▸ What the task requires:
Where the word "beside" appears in a line below, copy the whole line.
Segment Start: Data for this task
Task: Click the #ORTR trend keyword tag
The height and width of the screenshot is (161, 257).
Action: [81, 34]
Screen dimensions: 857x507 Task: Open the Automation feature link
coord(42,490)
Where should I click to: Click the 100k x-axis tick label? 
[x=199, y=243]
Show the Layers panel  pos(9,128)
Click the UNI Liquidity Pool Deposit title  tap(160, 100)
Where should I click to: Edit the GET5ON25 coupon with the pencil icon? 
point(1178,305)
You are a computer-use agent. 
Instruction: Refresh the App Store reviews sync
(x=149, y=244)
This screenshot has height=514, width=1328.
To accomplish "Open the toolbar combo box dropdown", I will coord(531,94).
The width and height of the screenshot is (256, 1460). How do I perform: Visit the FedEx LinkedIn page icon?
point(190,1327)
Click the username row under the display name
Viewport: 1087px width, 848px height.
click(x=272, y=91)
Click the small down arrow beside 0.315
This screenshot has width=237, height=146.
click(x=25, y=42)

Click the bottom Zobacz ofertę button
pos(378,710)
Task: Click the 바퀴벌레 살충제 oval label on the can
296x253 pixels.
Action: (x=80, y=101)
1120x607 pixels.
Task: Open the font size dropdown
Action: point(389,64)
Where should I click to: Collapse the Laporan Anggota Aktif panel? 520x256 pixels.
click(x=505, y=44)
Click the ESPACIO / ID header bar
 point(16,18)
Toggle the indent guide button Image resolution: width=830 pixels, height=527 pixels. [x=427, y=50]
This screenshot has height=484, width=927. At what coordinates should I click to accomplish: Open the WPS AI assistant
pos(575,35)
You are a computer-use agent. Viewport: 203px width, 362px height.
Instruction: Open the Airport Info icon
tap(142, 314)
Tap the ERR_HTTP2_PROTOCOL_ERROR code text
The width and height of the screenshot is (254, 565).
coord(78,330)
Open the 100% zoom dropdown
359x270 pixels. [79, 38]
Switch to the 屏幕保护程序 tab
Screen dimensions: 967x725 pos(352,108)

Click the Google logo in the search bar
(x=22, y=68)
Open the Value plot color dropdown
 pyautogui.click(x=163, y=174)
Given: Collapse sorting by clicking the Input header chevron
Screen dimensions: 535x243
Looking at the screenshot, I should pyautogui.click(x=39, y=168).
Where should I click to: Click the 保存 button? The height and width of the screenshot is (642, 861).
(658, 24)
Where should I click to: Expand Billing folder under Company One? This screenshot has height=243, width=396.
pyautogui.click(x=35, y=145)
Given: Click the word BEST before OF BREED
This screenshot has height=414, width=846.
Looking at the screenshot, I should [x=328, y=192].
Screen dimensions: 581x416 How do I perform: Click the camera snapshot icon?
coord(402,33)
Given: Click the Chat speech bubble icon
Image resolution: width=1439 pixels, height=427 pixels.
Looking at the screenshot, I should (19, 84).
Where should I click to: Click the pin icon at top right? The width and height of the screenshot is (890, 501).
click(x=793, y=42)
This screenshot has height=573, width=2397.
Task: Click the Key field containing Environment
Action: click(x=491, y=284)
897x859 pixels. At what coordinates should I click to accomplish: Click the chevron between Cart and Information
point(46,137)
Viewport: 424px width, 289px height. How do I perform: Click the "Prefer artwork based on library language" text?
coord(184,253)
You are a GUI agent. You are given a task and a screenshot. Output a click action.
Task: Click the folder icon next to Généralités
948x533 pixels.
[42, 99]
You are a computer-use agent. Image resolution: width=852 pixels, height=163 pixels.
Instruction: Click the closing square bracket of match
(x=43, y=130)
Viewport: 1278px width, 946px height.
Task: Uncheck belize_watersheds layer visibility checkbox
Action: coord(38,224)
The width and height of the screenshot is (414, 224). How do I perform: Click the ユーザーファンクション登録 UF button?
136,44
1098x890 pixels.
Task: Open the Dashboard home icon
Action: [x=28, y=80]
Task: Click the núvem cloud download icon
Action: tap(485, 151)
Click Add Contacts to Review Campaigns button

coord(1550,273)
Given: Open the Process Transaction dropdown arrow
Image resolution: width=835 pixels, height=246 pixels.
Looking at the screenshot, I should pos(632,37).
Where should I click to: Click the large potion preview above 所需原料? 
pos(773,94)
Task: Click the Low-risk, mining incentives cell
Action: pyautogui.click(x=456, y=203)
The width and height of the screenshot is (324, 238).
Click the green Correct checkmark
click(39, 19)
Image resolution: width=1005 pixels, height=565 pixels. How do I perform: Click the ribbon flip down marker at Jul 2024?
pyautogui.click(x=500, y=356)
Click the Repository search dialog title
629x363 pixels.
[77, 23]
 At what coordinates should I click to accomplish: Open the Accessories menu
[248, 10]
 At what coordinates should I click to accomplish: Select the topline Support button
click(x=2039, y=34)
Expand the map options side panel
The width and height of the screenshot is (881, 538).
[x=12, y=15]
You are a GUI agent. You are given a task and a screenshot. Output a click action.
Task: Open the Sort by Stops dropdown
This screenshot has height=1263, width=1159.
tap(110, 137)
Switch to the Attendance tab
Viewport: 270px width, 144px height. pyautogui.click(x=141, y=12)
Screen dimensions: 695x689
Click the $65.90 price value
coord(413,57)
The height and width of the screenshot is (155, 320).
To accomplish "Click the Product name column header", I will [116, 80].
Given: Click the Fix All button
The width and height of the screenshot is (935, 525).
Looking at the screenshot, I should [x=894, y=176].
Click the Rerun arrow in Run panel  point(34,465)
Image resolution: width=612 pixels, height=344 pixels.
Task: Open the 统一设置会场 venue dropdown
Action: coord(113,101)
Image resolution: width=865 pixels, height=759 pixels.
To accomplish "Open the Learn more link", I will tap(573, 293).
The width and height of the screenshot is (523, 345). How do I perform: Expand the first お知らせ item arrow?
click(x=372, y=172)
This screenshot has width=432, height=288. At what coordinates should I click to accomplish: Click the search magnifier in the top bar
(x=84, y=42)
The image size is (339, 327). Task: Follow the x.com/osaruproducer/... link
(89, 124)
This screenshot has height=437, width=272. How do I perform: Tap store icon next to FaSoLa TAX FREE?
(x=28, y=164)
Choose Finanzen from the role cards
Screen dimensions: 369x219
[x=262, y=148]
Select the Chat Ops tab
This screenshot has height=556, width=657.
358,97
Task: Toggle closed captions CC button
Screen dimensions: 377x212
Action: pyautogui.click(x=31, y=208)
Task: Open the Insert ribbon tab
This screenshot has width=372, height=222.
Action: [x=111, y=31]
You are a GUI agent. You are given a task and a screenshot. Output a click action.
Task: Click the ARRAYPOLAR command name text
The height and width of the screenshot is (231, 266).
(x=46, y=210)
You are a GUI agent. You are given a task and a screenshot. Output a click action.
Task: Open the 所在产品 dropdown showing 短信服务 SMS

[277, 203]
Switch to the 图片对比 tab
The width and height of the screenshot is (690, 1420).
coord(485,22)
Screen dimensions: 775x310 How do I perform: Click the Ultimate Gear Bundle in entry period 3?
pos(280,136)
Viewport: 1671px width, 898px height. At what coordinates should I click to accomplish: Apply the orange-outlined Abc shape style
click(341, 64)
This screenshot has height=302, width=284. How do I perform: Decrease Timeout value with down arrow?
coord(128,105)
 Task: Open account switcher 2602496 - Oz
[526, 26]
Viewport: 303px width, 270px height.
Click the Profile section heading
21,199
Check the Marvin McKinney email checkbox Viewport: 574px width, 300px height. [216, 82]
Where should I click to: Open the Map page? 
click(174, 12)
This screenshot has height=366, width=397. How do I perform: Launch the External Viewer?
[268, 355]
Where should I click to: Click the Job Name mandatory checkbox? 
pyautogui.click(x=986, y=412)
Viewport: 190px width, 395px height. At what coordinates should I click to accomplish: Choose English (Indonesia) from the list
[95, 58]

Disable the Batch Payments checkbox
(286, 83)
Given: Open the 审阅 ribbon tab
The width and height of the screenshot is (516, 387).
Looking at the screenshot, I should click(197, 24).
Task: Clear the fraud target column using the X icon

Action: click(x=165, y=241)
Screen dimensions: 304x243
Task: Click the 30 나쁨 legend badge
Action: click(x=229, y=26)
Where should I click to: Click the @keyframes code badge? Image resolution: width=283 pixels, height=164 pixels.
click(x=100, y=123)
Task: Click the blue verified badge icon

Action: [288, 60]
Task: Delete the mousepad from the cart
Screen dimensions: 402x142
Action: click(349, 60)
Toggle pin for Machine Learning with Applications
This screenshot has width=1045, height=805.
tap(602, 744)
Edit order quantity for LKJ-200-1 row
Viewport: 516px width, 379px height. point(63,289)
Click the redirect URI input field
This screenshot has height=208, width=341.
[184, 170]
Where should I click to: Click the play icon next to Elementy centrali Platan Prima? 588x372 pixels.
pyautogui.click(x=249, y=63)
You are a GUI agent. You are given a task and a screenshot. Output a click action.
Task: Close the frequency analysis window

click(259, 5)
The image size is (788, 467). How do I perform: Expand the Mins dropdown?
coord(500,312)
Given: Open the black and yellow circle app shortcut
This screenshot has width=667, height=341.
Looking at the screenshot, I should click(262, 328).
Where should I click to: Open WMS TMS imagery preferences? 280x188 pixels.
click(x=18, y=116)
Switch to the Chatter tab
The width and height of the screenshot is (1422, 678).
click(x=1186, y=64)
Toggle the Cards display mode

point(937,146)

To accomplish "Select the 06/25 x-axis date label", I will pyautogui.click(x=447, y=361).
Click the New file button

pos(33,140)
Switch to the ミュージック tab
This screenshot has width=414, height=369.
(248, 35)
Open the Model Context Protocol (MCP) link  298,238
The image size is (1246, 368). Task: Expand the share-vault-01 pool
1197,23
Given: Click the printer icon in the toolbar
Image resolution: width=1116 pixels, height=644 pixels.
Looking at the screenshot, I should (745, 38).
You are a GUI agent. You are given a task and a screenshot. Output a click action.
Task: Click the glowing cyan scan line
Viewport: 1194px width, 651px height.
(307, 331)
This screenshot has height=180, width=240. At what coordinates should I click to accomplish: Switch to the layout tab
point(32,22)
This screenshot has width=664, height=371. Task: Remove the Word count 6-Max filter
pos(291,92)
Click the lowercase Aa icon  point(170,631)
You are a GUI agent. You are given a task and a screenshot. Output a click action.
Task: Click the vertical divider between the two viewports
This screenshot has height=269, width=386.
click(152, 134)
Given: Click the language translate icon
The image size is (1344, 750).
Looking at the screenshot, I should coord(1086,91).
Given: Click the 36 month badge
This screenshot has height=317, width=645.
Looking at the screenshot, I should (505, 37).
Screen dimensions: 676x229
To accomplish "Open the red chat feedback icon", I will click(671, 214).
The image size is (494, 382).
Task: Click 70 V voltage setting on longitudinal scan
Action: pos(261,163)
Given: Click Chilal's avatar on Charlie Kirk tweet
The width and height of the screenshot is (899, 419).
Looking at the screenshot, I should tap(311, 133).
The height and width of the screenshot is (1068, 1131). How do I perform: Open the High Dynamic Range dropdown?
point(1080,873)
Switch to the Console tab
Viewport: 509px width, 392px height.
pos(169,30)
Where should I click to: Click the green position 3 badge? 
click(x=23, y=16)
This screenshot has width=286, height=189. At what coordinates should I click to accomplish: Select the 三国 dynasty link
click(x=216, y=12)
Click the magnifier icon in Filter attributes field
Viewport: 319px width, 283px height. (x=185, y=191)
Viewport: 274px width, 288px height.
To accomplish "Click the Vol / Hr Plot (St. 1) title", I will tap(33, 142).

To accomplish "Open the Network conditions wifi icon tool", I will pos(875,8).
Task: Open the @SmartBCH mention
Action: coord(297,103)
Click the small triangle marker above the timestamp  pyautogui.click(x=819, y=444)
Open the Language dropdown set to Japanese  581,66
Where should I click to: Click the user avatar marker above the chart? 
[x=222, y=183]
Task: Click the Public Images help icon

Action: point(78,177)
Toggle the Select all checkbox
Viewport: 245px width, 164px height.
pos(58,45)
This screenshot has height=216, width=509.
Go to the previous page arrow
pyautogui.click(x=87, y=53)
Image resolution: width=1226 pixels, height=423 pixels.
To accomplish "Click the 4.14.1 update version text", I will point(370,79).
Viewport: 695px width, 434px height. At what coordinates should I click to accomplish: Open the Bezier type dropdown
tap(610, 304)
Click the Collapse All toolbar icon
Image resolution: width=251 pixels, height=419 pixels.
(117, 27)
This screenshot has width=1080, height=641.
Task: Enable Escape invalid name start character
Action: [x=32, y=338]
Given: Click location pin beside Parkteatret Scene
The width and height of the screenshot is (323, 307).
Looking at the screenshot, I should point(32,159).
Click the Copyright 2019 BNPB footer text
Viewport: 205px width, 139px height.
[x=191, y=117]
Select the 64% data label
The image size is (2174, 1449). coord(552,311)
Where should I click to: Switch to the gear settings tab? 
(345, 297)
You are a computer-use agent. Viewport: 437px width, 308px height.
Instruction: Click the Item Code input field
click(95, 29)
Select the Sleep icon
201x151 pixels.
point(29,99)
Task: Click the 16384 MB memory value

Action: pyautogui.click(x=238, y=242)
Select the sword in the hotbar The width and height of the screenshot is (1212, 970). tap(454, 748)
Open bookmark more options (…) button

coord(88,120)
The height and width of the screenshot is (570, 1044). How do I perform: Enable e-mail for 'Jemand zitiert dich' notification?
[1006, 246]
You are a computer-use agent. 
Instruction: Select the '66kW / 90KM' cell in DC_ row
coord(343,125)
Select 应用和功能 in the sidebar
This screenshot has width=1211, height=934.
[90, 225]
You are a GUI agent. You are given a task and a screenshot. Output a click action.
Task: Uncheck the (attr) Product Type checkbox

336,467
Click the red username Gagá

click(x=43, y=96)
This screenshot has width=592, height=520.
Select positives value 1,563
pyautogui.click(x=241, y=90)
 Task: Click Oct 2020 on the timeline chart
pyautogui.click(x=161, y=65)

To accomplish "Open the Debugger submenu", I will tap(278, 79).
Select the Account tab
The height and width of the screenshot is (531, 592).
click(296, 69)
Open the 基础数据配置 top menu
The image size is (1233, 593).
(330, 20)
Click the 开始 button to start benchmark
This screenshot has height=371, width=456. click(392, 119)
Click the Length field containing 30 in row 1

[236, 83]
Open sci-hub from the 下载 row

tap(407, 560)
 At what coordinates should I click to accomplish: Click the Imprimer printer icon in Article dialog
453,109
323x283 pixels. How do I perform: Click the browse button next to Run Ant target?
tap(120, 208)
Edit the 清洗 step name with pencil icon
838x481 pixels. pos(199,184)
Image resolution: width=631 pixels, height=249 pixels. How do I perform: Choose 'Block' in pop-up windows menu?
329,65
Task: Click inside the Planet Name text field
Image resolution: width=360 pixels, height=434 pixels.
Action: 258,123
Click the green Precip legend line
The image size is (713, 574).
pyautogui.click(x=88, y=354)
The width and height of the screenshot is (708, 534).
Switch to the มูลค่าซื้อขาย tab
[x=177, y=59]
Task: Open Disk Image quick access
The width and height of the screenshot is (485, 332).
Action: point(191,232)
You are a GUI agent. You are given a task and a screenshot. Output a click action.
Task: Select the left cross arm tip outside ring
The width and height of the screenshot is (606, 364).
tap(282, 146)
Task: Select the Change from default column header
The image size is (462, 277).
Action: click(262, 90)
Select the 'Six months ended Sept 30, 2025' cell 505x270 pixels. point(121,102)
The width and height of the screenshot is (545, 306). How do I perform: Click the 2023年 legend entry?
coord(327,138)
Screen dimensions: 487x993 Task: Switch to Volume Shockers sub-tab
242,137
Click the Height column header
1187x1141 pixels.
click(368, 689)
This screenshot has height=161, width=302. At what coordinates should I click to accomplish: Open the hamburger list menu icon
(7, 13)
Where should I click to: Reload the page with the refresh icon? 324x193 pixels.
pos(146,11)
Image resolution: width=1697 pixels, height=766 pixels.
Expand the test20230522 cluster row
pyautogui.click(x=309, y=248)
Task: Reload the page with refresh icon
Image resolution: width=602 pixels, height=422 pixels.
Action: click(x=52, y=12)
Segment End: Data for this task
▸ Exercise output:
Click the small down arrow beside 0.315
Given: Click location pin beside Parkteatret Scene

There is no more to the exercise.